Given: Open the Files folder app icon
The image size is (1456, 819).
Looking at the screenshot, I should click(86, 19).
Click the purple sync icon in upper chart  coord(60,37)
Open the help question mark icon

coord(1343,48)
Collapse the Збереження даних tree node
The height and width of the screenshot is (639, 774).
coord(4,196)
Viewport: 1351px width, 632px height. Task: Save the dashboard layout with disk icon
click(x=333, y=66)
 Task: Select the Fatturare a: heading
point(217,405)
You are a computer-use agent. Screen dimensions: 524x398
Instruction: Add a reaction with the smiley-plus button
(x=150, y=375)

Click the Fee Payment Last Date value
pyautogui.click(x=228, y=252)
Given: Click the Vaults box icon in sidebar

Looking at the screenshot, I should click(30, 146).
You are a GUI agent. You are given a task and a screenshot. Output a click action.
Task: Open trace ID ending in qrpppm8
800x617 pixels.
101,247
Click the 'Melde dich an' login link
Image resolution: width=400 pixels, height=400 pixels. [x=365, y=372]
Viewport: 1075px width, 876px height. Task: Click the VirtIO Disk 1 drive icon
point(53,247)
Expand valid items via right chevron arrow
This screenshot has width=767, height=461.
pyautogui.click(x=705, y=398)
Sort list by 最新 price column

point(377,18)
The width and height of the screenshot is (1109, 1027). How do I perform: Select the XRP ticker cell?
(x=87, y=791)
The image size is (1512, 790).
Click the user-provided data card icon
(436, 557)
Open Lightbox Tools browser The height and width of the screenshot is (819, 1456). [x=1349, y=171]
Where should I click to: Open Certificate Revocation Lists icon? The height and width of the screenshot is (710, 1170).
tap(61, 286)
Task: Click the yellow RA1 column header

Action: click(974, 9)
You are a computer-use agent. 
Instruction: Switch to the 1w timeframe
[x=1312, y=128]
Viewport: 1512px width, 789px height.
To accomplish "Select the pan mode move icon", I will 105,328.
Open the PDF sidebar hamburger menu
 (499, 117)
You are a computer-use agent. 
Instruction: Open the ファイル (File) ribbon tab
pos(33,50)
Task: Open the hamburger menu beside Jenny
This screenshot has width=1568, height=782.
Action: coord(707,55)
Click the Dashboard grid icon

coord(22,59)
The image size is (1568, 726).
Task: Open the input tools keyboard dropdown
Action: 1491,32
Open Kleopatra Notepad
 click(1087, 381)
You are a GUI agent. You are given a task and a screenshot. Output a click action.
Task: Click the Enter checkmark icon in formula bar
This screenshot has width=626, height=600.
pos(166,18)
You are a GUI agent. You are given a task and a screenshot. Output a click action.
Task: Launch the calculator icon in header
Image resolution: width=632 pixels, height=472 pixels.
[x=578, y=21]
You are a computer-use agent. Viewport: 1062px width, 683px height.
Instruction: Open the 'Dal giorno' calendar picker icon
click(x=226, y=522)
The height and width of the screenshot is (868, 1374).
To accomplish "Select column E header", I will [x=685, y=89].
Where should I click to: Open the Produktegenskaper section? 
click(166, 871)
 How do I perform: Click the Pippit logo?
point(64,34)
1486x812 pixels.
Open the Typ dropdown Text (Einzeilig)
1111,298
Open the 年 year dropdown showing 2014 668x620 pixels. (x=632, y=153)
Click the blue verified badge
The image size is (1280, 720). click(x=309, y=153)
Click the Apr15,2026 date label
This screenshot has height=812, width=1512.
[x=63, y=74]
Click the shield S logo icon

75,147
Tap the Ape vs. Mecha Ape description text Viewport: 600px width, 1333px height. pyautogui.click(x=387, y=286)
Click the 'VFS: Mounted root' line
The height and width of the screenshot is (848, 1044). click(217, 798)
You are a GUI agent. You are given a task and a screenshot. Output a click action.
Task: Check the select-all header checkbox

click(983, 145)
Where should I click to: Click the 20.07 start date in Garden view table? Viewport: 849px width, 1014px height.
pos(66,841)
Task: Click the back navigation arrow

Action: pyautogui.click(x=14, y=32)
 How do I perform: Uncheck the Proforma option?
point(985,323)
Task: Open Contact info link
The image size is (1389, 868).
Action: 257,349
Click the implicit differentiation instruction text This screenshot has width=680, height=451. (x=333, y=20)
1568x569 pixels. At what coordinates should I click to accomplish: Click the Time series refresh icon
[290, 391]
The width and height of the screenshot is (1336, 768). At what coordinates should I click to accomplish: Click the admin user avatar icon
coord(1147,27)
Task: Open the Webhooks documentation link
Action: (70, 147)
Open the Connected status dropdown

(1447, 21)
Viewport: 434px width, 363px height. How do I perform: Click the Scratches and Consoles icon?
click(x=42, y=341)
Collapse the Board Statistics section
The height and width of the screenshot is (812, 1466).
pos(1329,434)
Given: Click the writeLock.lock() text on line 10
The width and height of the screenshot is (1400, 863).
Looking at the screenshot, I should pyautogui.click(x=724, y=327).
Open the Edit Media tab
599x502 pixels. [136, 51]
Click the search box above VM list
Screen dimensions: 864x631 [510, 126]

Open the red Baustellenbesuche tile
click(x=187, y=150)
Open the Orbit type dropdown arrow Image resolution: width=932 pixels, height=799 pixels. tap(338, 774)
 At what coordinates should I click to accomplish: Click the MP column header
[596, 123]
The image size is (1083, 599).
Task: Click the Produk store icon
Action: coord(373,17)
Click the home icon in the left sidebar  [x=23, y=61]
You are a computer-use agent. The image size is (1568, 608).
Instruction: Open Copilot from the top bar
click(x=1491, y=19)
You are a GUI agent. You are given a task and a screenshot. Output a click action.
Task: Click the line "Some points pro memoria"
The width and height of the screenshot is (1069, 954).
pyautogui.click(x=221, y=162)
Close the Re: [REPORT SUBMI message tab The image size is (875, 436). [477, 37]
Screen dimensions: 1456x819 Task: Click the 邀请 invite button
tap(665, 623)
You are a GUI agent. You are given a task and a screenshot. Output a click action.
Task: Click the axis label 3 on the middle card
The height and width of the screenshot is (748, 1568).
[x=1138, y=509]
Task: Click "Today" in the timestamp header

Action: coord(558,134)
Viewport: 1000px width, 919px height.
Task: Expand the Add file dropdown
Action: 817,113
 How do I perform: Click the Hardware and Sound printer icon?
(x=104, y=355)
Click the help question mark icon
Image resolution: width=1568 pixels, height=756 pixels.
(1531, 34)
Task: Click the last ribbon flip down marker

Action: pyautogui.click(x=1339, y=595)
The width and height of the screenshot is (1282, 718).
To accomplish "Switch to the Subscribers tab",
___
_What you are asked to do:_ Can you turn everything from the line containing "The width and height of the screenshot is (1282, 718)." down to the last of the items into a numbered list, skipping any blank lines?

_Written solution:_
1. The width and height of the screenshot is (1282, 718).
2. To accomplish "Switch to the Subscribers tab",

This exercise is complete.